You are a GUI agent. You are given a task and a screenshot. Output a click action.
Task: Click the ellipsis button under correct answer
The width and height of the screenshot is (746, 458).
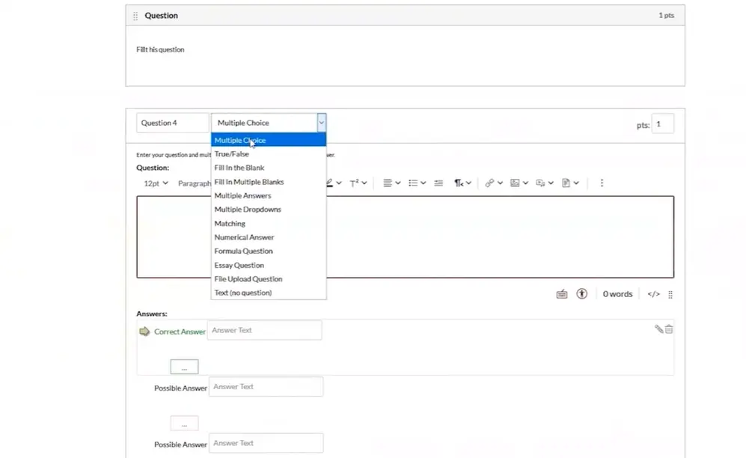184,367
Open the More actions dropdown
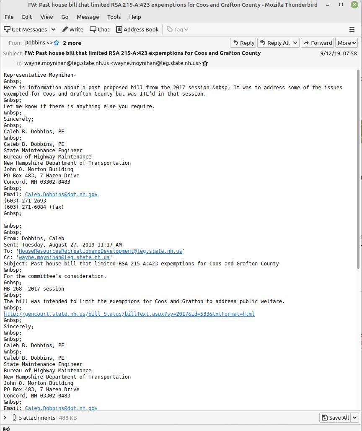362x431 pixels. (x=346, y=43)
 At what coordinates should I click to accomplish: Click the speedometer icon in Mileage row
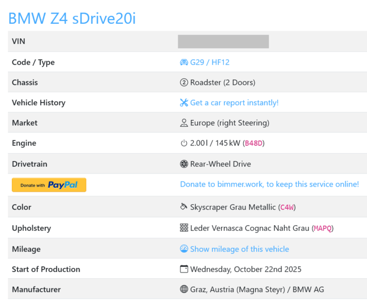[x=184, y=249]
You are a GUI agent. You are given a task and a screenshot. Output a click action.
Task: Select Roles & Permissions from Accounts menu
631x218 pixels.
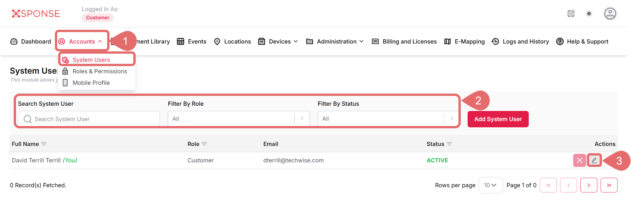pos(100,71)
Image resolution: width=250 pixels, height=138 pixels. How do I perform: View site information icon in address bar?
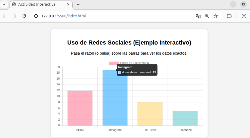point(36,16)
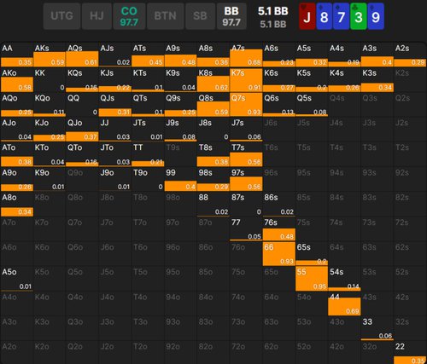Select the K7s hand cell

click(246, 80)
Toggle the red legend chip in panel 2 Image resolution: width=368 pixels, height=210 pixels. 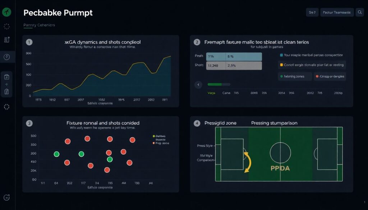[x=329, y=76]
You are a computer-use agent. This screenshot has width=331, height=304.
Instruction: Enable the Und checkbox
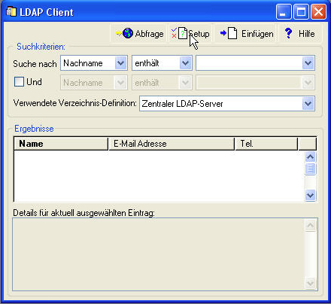click(x=19, y=82)
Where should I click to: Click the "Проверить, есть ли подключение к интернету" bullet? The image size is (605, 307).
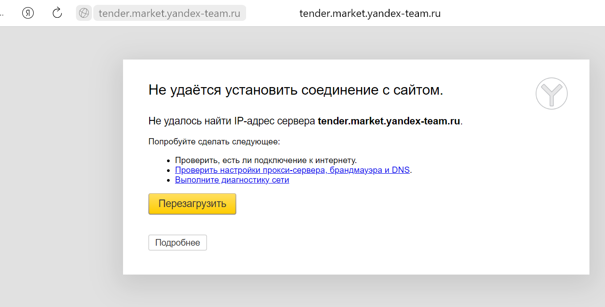coord(266,160)
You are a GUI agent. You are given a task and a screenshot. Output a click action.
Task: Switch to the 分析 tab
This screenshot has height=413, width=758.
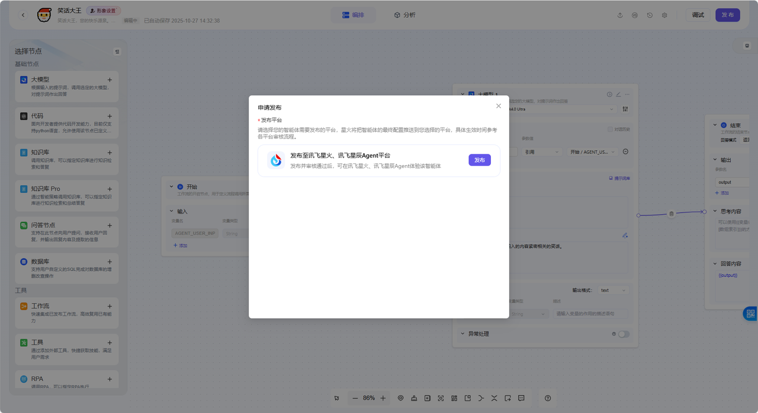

### THE TASK
Look through the entries above; find each line with the word "This" and copy it.

### SOLUTION BELOW
You are a computer-use agent. This screenshot has width=331, height=304.
This screenshot has height=413, width=758.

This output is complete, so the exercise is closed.